India’s HDFC Bank said Monday it will defend itself in the lawsuit filed against it in United States and denied the allegations in the suit.
The bank said it is aware of a complaint that was recently filed against the bank and its three employees in the United States.
The lawsuit, which was filed by a single small security holder who seeks to represent a class of the bank’s security holders, is based on allegations that the security holder claims caused a temporary decline in the bank’s ADR stock price in July.
“The bank denies the allegations and intends to defend itself vigorously in the lawsuit.
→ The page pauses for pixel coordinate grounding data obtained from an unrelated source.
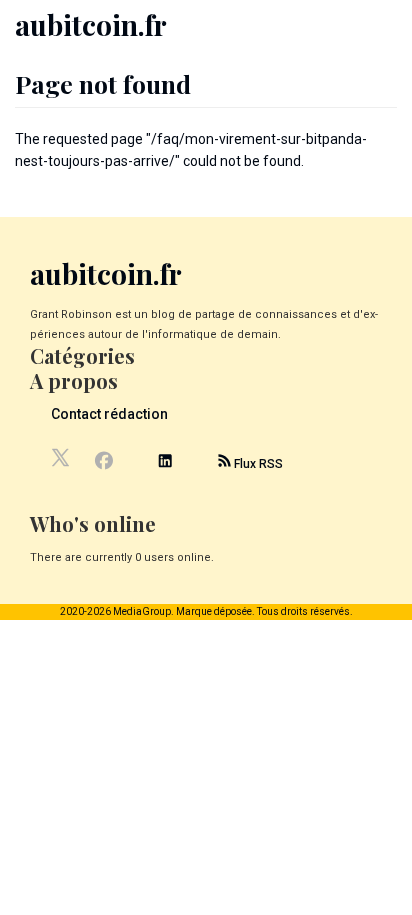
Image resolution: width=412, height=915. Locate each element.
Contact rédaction (109, 414)
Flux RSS (257, 464)
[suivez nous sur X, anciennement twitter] (62, 463)
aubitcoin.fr (91, 24)
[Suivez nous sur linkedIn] (165, 463)
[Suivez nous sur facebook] (103, 463)
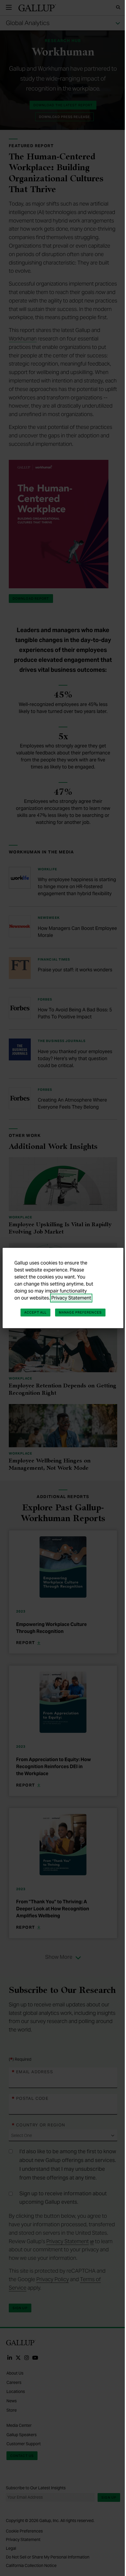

The bank expects its response to the lawsuit to be due in early 2021,” HDFC Bank said in a statement.
Three US law firms have announced class-action suits against HDFC Bank.
These firms — Rosen Law Firm, Schall Law and Pomerantz LLP — have alleged that the bank engaged in misleading statements and failed to inform investors about the bank’s improper internal controls on vehicle loans.
The lawsuit filed by Rosen Law Firm names the bank, HDFC Bank managing director and CEO Aditya Puri, CEO-designate Sashidhar Jagdishan and company secretary Santosh Haldankar as the defendants.
It said the lender has made false and misleading statements and failed to disclose to investors that it had inadequate disclosure controls and procedures and internal control over financial reporting.
As per the suit, bank officials engaged in a plan, scheme, conspiracy and course of conduct, pursuant to which they knowingly or recklessly engaged in acts, transactions, practices and courses of business, which operated as a fraud and deceit, resulting in the losses to investors.
The allegations pertain to the vehicle finance vertical where the bank later acknowledged to have found some improprieties, which resulted in some executives being acted against.